Peter King's take:
I think -- and I need some more time to look into this over the next few days -- I find it hard to support Moss to the Patriots, regardless of how little they paid for him. And it's looking like they got the guy for an absolute song, though the exact money details haven't filtered out yet, except to say that ProFootballTalk.com has Moss getting either $3 million or $3.5 million in base salary in a one-year deal, down from the $9.25 million the Raiders owed him this year.
As we know, assuming there's not a signing bonus involved -- and ProFootballTalk.com says there is none -- the Patriots can basically have Moss on a five-month trial now, for free, because nothing he'll make is guaranteed until the first game of the season. But I'm still not sure this is right.
---------------
• **ACTIVITIES**
1 - Can you quote the passage from Peter King's Moss commentary word for word, starting with the words containing "As we know, assuming" and ending with "this is right."?
2 - How would Peter King's take on Moss going to the Patriots go on? Write the next part of it, picking up after its last sentence.
---------------
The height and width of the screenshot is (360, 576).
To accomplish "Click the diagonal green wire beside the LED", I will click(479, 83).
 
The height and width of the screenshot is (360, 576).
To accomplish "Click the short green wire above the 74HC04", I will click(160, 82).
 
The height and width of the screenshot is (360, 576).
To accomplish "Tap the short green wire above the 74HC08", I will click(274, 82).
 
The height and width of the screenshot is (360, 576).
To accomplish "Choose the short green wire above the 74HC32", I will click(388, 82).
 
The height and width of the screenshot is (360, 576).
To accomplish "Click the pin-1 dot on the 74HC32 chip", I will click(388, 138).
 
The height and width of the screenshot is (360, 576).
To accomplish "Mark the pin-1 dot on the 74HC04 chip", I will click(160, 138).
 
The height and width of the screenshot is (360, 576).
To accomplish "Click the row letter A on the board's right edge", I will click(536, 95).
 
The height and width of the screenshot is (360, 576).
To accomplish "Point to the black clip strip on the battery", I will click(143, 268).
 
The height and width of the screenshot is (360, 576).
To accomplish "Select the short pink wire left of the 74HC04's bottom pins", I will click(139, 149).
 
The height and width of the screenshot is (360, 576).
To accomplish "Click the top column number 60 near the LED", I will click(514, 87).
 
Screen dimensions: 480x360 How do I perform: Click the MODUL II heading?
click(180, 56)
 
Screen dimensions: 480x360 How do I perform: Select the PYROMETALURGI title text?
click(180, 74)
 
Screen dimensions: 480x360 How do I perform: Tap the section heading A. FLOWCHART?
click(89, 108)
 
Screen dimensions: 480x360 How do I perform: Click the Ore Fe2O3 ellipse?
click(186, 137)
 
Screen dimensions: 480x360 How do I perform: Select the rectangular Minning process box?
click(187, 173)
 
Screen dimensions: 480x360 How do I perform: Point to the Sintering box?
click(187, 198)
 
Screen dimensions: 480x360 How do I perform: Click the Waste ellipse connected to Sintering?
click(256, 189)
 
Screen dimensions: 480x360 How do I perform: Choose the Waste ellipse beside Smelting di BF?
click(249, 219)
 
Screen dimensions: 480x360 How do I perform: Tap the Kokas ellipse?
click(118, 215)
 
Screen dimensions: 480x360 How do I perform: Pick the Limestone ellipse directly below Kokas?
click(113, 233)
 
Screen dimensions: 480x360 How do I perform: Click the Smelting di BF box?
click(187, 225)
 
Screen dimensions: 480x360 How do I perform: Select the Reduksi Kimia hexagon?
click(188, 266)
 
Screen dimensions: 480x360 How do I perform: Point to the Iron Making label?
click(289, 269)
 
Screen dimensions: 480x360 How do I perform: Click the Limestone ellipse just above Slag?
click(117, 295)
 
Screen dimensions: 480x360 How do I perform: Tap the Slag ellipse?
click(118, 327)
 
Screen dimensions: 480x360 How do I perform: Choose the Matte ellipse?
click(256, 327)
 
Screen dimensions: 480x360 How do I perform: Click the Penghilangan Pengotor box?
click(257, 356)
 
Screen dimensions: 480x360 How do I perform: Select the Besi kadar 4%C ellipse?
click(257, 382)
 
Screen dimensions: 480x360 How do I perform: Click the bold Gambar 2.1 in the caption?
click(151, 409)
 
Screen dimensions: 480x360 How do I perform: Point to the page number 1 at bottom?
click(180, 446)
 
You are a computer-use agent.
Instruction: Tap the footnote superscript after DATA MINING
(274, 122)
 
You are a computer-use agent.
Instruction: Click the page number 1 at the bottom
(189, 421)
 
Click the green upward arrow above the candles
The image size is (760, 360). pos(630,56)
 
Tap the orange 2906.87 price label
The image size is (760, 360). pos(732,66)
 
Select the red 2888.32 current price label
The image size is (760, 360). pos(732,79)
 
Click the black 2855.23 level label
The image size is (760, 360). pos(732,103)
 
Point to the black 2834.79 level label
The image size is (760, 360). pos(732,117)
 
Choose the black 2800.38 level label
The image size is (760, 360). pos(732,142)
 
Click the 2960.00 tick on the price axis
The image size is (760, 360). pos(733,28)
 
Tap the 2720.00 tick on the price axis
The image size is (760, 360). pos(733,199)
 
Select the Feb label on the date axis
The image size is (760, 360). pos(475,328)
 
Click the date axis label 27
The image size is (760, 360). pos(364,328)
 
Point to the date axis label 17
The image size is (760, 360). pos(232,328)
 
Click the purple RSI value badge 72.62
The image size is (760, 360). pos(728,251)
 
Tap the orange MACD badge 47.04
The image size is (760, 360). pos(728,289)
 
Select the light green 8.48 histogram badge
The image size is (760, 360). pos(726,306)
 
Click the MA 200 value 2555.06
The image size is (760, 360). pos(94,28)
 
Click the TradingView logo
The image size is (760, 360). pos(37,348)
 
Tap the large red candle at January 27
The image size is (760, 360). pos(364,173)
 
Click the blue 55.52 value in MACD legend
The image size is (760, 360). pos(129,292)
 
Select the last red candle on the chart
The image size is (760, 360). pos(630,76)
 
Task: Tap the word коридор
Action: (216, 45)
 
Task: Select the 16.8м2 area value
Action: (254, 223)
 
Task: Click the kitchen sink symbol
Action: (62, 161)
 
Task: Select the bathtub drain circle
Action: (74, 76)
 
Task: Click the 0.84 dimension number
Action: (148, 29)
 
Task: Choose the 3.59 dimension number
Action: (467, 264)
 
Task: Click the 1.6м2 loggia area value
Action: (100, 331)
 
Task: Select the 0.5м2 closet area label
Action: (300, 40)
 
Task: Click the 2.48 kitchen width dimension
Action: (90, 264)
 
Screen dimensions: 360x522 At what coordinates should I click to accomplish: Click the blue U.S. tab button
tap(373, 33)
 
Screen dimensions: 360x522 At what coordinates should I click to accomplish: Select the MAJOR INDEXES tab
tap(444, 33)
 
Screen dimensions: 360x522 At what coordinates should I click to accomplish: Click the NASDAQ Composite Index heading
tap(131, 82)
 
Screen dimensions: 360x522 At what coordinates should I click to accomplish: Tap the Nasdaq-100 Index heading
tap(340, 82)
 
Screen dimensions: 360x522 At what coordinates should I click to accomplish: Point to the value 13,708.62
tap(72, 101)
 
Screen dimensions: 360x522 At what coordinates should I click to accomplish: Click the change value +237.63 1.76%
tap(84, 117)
---------------
• **RESPONSES**
1 -
As we know, assuming there's not a signing bonus involved -- and ProFootballTalk.com says there is none -- the Patriots can basically have Moss on a five-month trial now, for free, because nothing he'll make is guaranteed until the first game of the season. But I'm still not sure this is right.

2 -
I'm about to get preachy/sappy. Even when the Patriots took a chance on guys like Corey Dillon, they were using roster spots on guys who were never accused of not hustling. To me, and to Bob Kraft, Bill Belichick and Scott Pioli, cheating the game is the worst crime a player can commit. Moss has done it regularly, going back to the infamous dogging it that Merril Hoge proved on ESPN years ago.
People around the Raiders had a major beef with Moss -- he regularly dogged it. I'm not going to kill the Patriots for this, because Moss might well turn into Pete Rose, and if he does, good for him. But this is not the kind of player the Patriots stand for. He can prove all of us doubting this trade wrong. But I can't help but think that, regardless of the outcome, the Patriots should have let someone else deal with his potential flameout. In their quest for the greatest offseason in the Cap Era (which the Patriots might have won before the Moss trade), I think New England went one step too far.
3. I think once you move to the pragmatic side of the deal, my guess is New England will be happy with Moss. Can he still play? We'll see, but he'll be tremendously motivated to play. His career's on the line. He's 30. He's entering his 10th year in the NFL. He mailed it in the last two years in Oakland. The most stunning stat of all the negative Mossisms is the man had one catch of 40 yards or more last year; he had 14 of those as a Viking rookie.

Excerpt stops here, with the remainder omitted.